Les "Thés de Gennevilliers"
"Le prosélytisme" Page d'accueil Nouveautés Contact

Une douzaine de personnes musulmanes, chrétiennes et athées, ont participé au thé de Gennevilliers, fin octobre 2020. Les participants se proposaient d’échanger sur le prosélytisme des musulmans ou des chrétiens à l’égard de ceux qui n’appartiennent pas à leur religion. Leur débat a été infléchi par le dernier attentat islamiste que le groupe tout entier qualifie d’insoutenable et de monstrueux. .


Un cap a été franchi

Tous les participants sont abasourdis par l’assassinat d’un professeur à Conflans Sainte Honorine. Passée la stupéfaction devant l’horreur de cet attentat, tant du côté musulman que du côté chrétien ou athée, un sentiment de peur domine. « Si j’étais une musulmane voilée, aujourd’hui j’aurais peur ! Dans ma propre famille je vois des personnes jusqu’alors bienveillantes à l’égard des musulmans se mettre à les discréditer en bloc. » « Je suis doublement touché ; en tant que citoyen français, je condamne absolument cet assassinat sauvage. En tant que musulman, je suis lynché par les media : je comprends que ceux qui les écoutent en viennent à avoir peur de l’islam. »

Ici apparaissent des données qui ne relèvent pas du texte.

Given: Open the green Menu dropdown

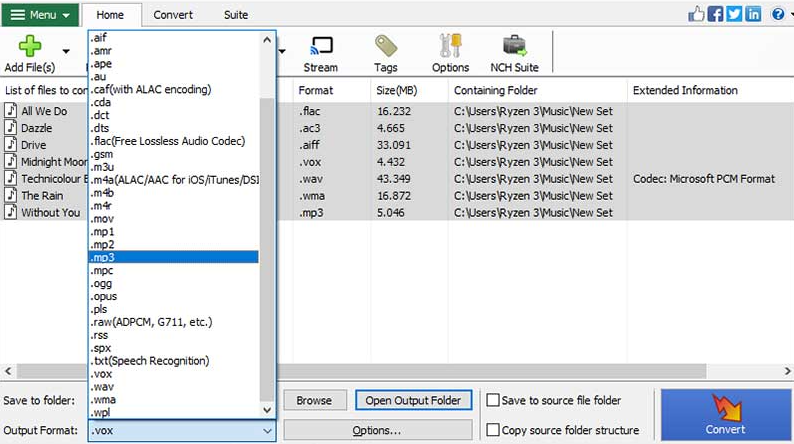Looking at the screenshot, I should click(x=40, y=15).
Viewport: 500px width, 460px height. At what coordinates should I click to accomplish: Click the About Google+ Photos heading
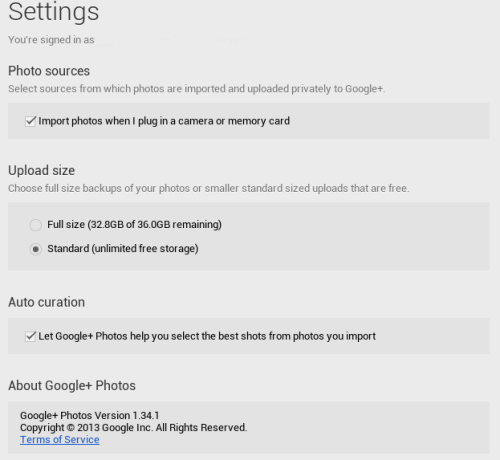click(x=72, y=386)
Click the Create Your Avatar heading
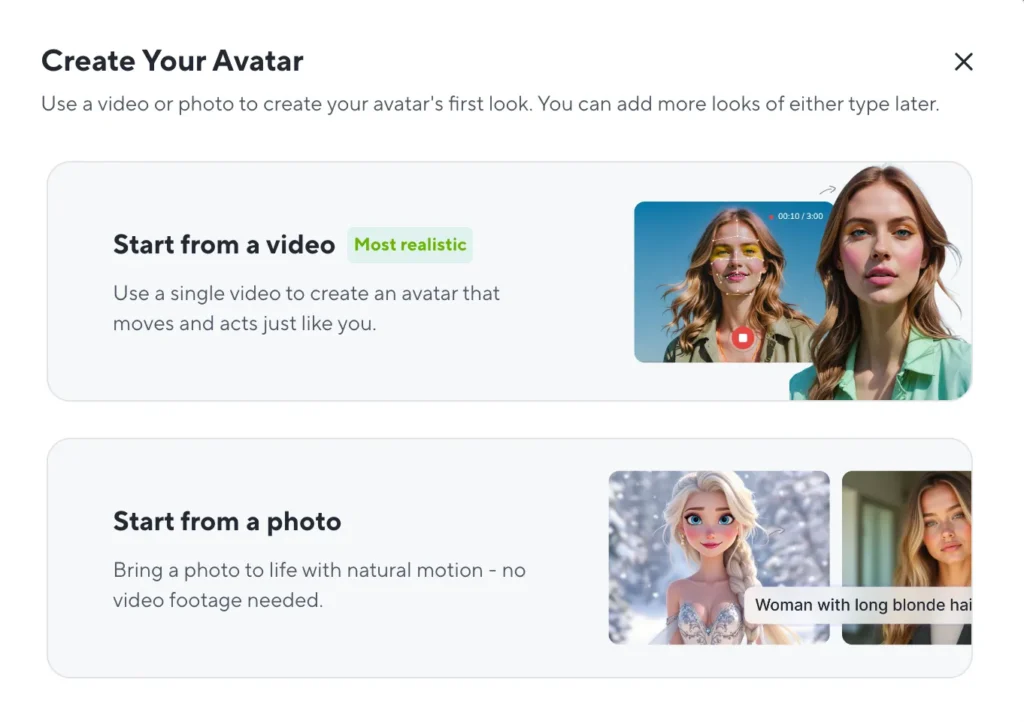 [171, 61]
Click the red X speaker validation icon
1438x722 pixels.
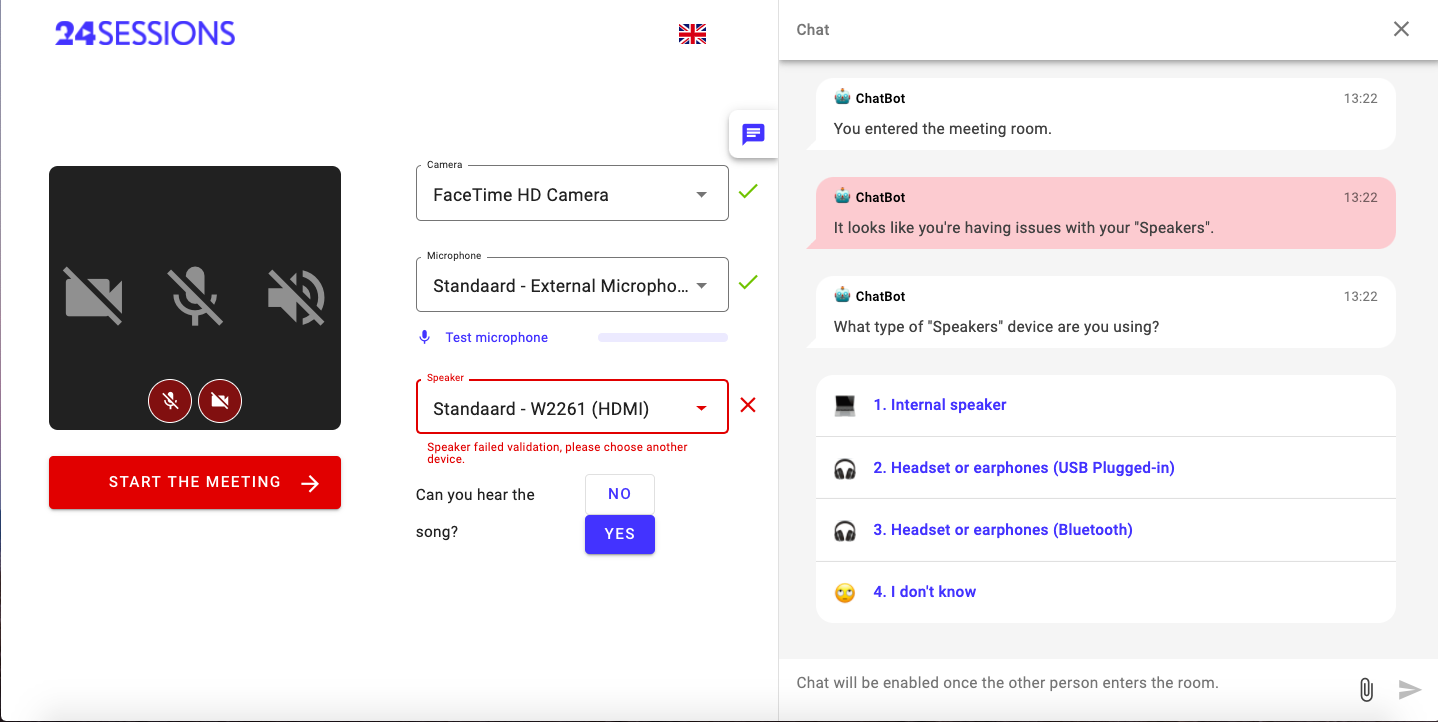click(748, 405)
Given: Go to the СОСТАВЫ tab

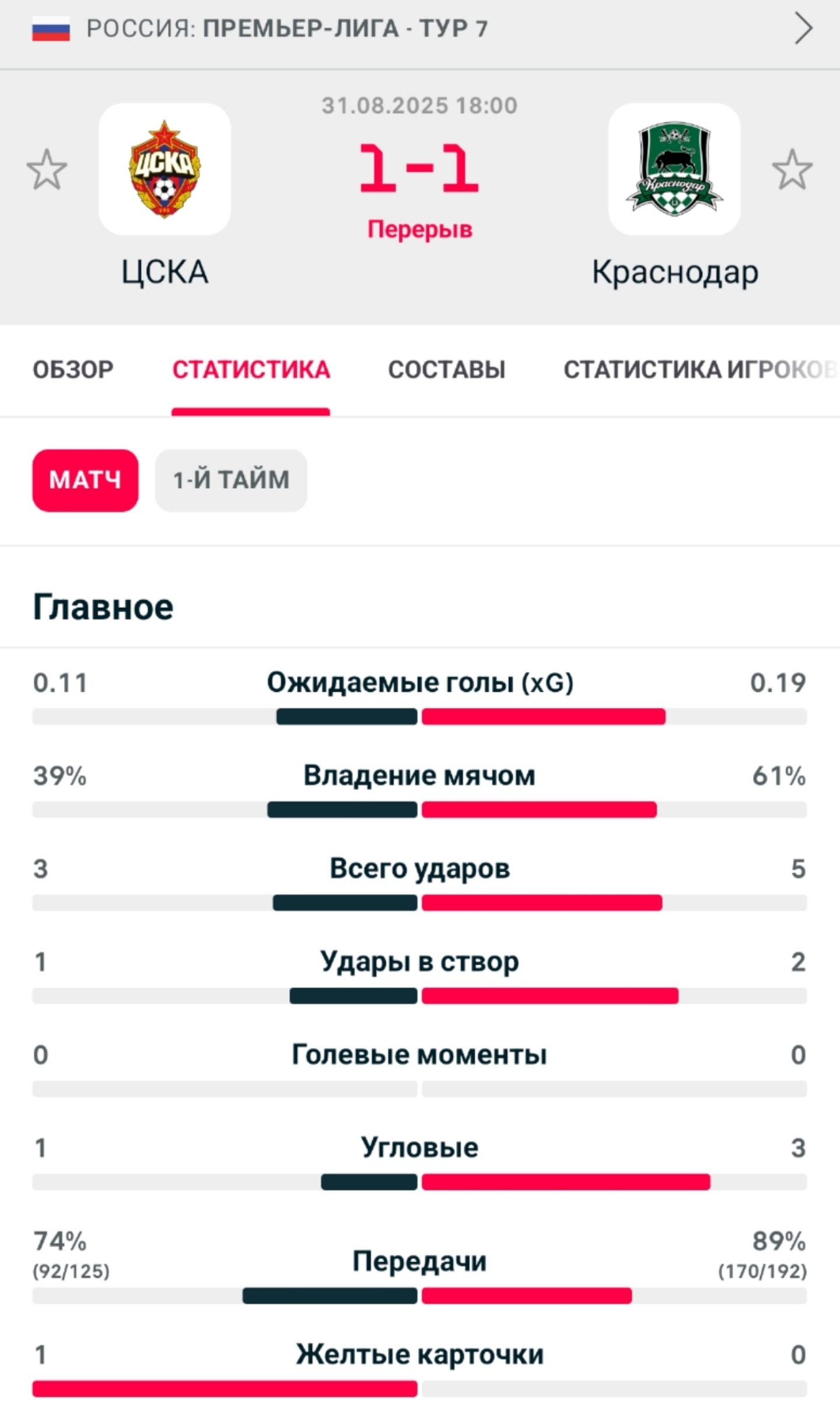Looking at the screenshot, I should pyautogui.click(x=447, y=370).
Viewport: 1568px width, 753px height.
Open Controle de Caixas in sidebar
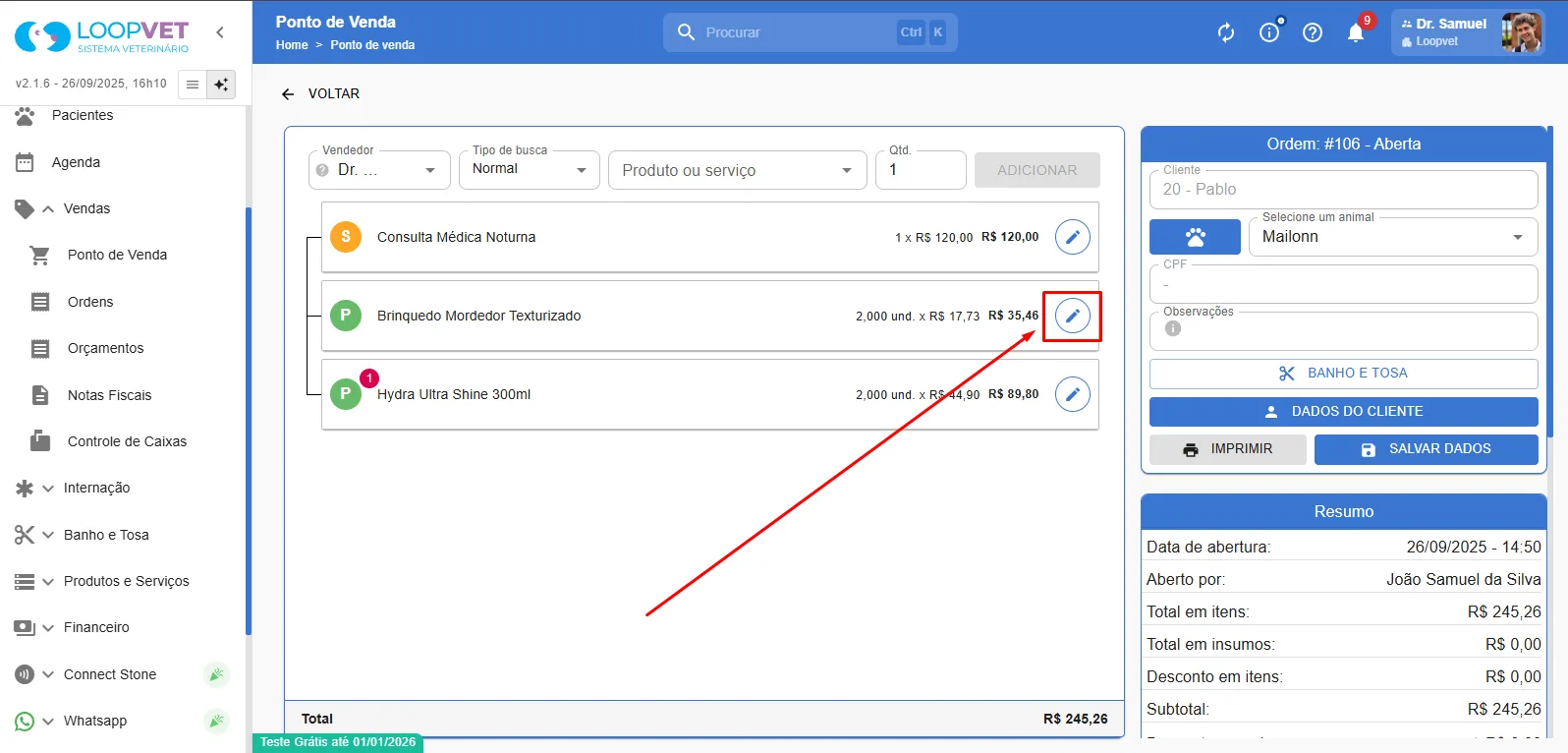(127, 441)

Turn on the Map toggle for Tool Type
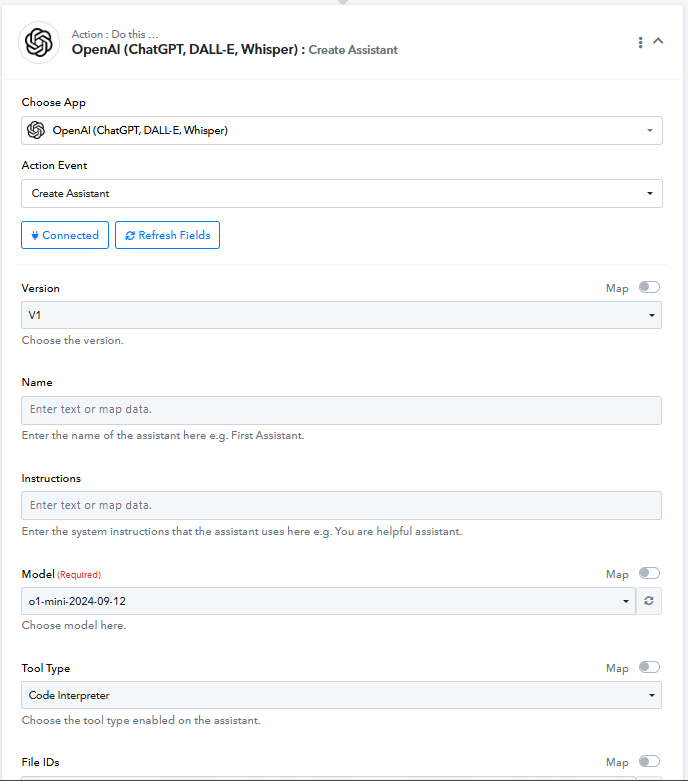649,667
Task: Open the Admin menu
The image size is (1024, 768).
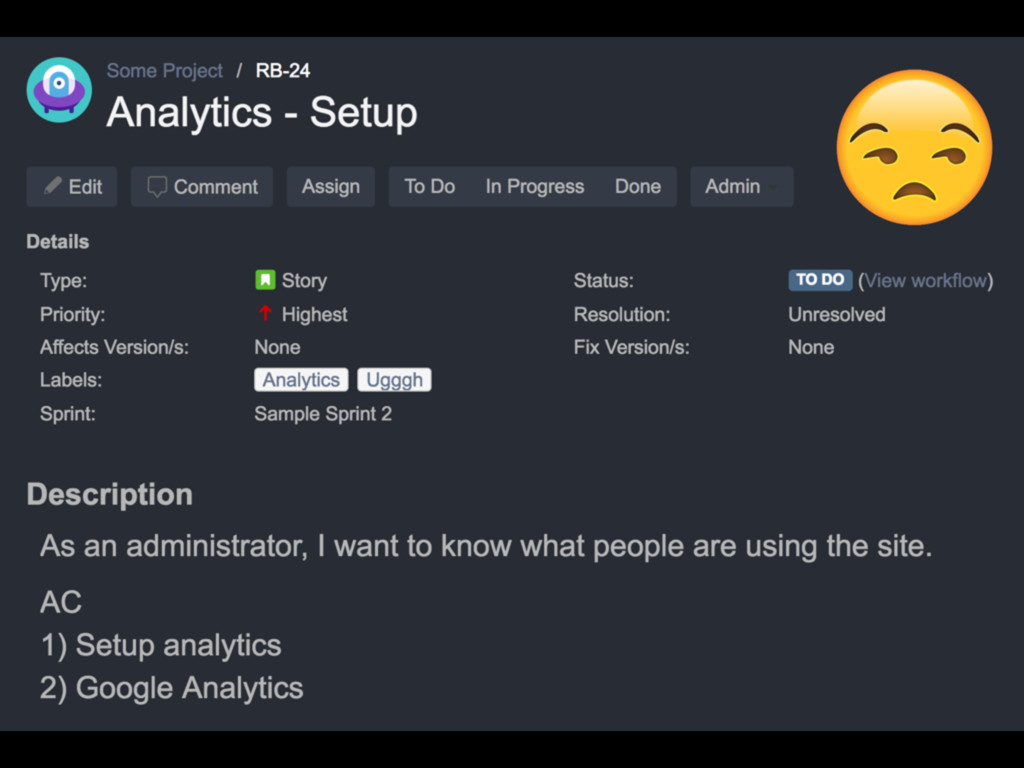Action: click(742, 187)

Une chrétienne : « La frontière entre islam et islamisme n’était déjà pas évidente à faire avant, mais depuis cet attentat elle devient de plus en plus floue. Certes, les médias comme les discours officiels font toujours la différence mais des comportements qui n’ont rien à voir avec du djihadisme guerrier – comme le fait de ne pas écouter de musique profane ou de professer le créationnisme contre l’évolutionnisme – sont évalués comme des premiers pas vers le djihadisme. Les musulmans se sentent tous perçus plus ou moins comme de potentiels djihadistes. » Une musulmane : « L’islam est une religion de paix, paix intérieure avec Dieu et paix extérieure avec tout autre. Je le vis comme tel et c’est ainsi que je l’enseigne à mes enfants comme le font la plupart des musulmans. Mais j’ai un sentiment d’insécurité qui est nouveau pour moi. On assiste à une surenchère de violence de part et d’autre. Du côté des djihadistes : on se demande où ils vont frapper la prochaine fois. À cela répond une surenchère médiatique et politique : on en vient par exemple à remettre en cause Amnesty International. Je sens qu’on prend un virage dangereux. Jusqu’à ce jour, les lois françaises nous protègent mais j’ai peur qu’on en arrive à un remaniement des lois. Jusqu’à présent, je savais que le voile m’interdisait tout travail dans l’administration mais j’espérais trouver une place dans le privé. Maintenant les entreprises privées ont le droit de ne pas employer une femme voilée. Quels débouchés me reste-t-il ? Je ne peux plus qu’être auto-entrepreneur si je veux travailler. Je n’en ai pas du tout les compétences mais je vais les acquérir parce que je veux me battre jusqu’au bout pour trouver une place dans la société française. Mais quelle énergie il nous faut déployer et qui sera capable de le faire ? »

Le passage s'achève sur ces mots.